[Start of section]

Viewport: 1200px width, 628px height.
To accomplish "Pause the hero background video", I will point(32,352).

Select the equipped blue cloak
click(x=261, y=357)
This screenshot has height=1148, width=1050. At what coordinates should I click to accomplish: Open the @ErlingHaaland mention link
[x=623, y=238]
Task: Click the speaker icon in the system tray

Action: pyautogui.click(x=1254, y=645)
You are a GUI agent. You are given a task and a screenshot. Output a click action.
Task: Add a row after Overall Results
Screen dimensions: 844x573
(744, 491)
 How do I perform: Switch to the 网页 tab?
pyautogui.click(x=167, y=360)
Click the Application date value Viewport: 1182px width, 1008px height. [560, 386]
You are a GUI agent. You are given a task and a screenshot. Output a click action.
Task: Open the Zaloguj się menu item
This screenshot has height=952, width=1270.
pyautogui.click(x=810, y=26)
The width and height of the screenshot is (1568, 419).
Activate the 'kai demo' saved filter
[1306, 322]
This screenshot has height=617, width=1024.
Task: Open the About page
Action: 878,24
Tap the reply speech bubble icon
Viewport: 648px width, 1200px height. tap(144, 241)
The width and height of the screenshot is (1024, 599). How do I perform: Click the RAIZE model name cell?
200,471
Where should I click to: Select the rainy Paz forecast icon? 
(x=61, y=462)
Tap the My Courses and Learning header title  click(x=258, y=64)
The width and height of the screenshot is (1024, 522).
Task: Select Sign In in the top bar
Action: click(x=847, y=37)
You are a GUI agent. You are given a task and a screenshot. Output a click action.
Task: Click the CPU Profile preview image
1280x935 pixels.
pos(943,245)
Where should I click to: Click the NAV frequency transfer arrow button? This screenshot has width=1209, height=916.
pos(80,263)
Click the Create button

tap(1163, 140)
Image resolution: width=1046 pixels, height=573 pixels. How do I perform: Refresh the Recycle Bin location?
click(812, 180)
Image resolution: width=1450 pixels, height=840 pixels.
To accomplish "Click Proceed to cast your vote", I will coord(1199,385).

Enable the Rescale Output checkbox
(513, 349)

[End of section]

What the task asks –
Only output the lines from the one with "Where should I click to: Click" through the end of the entries above, exactly as they are.

Solution to this exercise –
Where should I click to: Click the NAV frequency transfer arrow button? This screenshot has width=1209, height=916.
pos(80,263)
Click the Create button

tap(1163, 140)
Image resolution: width=1046 pixels, height=573 pixels. How do I perform: Refresh the Recycle Bin location?
click(812, 180)
Image resolution: width=1450 pixels, height=840 pixels.
To accomplish "Click Proceed to cast your vote", I will coord(1199,385).

Enable the Rescale Output checkbox
(513, 349)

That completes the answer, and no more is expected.